Al exterior, la iglesia semeja una enorme mole pétrea cuyos muros exhiben sillería bien trabajada con grandes contrafuertes prismáticos. En la fachada, a los pies, se abre una pequeña portada abocinada de medio punto, del románico tardío. No obstante, los muros de la sacristía, la capilla y la esbelta torre prismática son de ladrillo.
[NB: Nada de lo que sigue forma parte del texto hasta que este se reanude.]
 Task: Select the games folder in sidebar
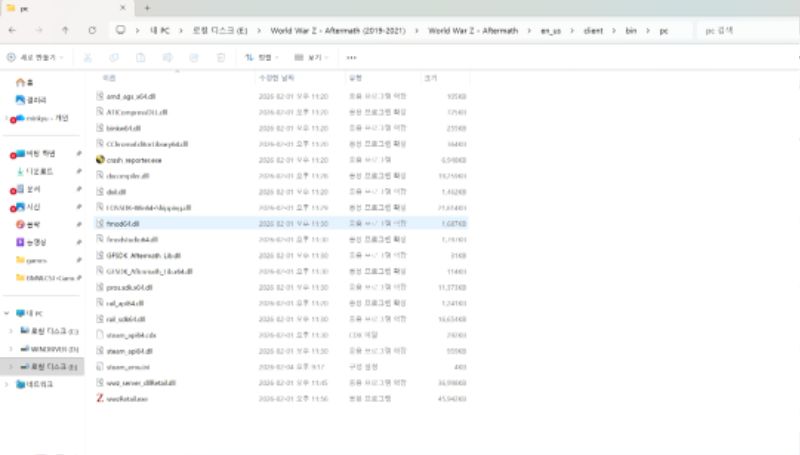pyautogui.click(x=37, y=259)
Esta última se levantó en el siglo XVII, tras derruirse las antiguas torrecillas de vigilancia y aprovechando la escalera de caracol de una de ellas.

Dependencias conventuales
De las construidas en el medievo, sólo queda en pie la sala capitular, cuadrada y cubierta por nueve tramos de bóveda de crucería con nervios trilobulados que se apoyan en cuatro columnas exentas y en otras adosadas a los muros. Los capiteles, de escaso relieve, presentan acanaladuras, arcos diferentes, hojas esquemáticas y entrelazos. El dormitorio medieval conserva aún su estructura rectangular, cubierta por grandes arcos fajones apuntados, pese a las transformaciones sufridas. También se pueden buscar restos de la muralla que rodeaba el recinto en 1285, de la cocina y de la bodega.

El claustro, de estilo renacentista, se desarrolla sobre una planta cuadrada con arcos apuntados y contrafuertes exteriores. Apoyos y cubiertas varían según la época constructiva; pudiéndose ver columnas con capitel corrido, arcos muy apuntados y sencillas bóvedas estrelladas o pilares cada vez más simplificados, bóvedas de diseño muy complicado y arcadas menos apuntadas. La decoración plateresca de medallones, heráldica, símbolos, mascarones, bucráneos y motivos «a candelieri» cubre claves, frisos y ménsulas. El sobreclaustro, de estilo herreriano de la última década del XVI, se concluyó en 1613, siendo abad fray Ignacio de Ibero.

Los más diversos estilos se pueden contemplar en el resto de dependencias. El dormitorio nuevo es de fines del XVI, muy remodelado, y la biblioteca, levantada sobre los muros del refectorio medieval, se construyó hacia 1614, formando un rectángulo cubierto por bóveda de medio cañón con lunetos, aunque fue remodelada en el siglo XVIII con gran cornisa y placados de finas yeserías. El palacio abacial, del XVI, es de estilo manierista, aumentado con otra ala en la segunda mitad del siglo XVII. Al barroco, corresponde la fachada de la Plaza de la Orden, en la que se combina el ladrillo, la piedra de distintos colores y la cerámica.

San Raimundo de Fitero
No se tienen datos sobre el fundador de la orden de Calatrava hasta el año 1141, una vez nombrado abad del monasterio de Fitero, cuando todavía estaba localizado en Niencebas. De hecho, el honor de su cuna se lo disputan varias ciudades, entre ellas Tarazona y la francesa Saint Gaudens de Cominges. Durante su mandato, el cenobio consolidó un abundante y rico patrimonio, pues, durante diez años, se sucedieron las donaciones reales y particulares, los privilegios y las adquisiciones, que culminaron con la protección eclesiástica del monasterio. En 1156, junto con la compra de nuevas propiedades, surgió la empresa de Calatrava, plaza que obtuvo el abad Raimundo en 1158 por donación.

La historia apunta que Alfonso VII había encomendado Calatrava a la orden del Temple. Mas, cuando su sucesor, Sancho III, debió reforzar plazas y castillos de la frontera toledana, Calatrava pasó a ser un punto clave. Los templarios, incapaces de hacer frente a los sarracenos, cedieron la defensa de la fortaleza a Sancho III, quien, según el arzobispo Rodrigo Ximénez de Rada, anunció que daría Calatrava a quien la defendiera y, estando presente, el abad Raimundo solicitó la fortaleza. Realmente, debió suceder que Sancho III convocó a los príncipes cristianos para hablarles de la guerra en Almazán. Tales noticias debieron llegar al abad de Fitero, quien acudió a Almazán logrando la donación de la villa de Calatrava.

Allí, Raimundo dirigió una comunidad compuesta por monjes procedentes de Fitero y por caballeros empleados en actividades militares de defensa. La orden fue de vida mixta, por lo que el abad dictó la regla de San Benito para los caballeros. La aprobación papal para la Orden de Calatrava no llegó hasta 1164, cuando Alejandro III la acogió bajo su protección. Sin embargo, el abad Raimundo había muerto en Ciruelos un año antes. Estos hechos fueron muy apreciados durante los siglos XVI y XVII, ocasionando una mezcla de leyenda e historia que, incluso, alcanzó a la biografía de San Raimundo, al cual se le denominó capitán general.